Listed entries START
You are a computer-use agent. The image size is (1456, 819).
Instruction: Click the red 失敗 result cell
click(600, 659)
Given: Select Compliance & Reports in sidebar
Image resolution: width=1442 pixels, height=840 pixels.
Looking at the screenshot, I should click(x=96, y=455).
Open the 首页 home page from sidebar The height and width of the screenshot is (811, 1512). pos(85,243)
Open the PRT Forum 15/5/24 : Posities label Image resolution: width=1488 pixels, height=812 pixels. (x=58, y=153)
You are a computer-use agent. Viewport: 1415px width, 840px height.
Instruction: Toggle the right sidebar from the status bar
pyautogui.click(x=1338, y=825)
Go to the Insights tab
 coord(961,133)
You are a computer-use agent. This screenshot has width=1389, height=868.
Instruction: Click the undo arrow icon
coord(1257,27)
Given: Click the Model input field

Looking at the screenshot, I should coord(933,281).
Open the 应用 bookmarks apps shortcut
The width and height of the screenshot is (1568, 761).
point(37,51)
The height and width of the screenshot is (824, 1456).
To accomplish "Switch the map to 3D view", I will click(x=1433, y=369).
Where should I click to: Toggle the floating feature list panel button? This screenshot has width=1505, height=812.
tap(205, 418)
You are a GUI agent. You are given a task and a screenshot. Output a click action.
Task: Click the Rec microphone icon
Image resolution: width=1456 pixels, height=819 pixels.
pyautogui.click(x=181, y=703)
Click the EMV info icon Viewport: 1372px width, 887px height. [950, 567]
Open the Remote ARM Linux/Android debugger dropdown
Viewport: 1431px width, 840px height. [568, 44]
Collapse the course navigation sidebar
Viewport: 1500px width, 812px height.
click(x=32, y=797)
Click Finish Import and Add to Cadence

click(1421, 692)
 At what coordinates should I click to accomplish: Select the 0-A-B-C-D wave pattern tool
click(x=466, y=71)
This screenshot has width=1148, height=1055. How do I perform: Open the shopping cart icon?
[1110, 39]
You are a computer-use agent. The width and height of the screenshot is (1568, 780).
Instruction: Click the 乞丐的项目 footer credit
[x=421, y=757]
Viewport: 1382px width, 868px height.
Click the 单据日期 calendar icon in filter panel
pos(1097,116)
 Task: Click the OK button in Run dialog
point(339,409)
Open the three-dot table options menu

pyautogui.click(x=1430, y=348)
Listed entries END
### Work request:
Restate the material word for word, but only from its first line through the line containing "Open the 首页".

### Your response:
You are a computer-use agent. The image size is (1456, 819).
Instruction: Click the red 失敗 result cell
click(600, 659)
Given: Select Compliance & Reports in sidebar
Image resolution: width=1442 pixels, height=840 pixels.
Looking at the screenshot, I should click(x=96, y=455).
Open the 首页 home page from sidebar The height and width of the screenshot is (811, 1512). pos(85,243)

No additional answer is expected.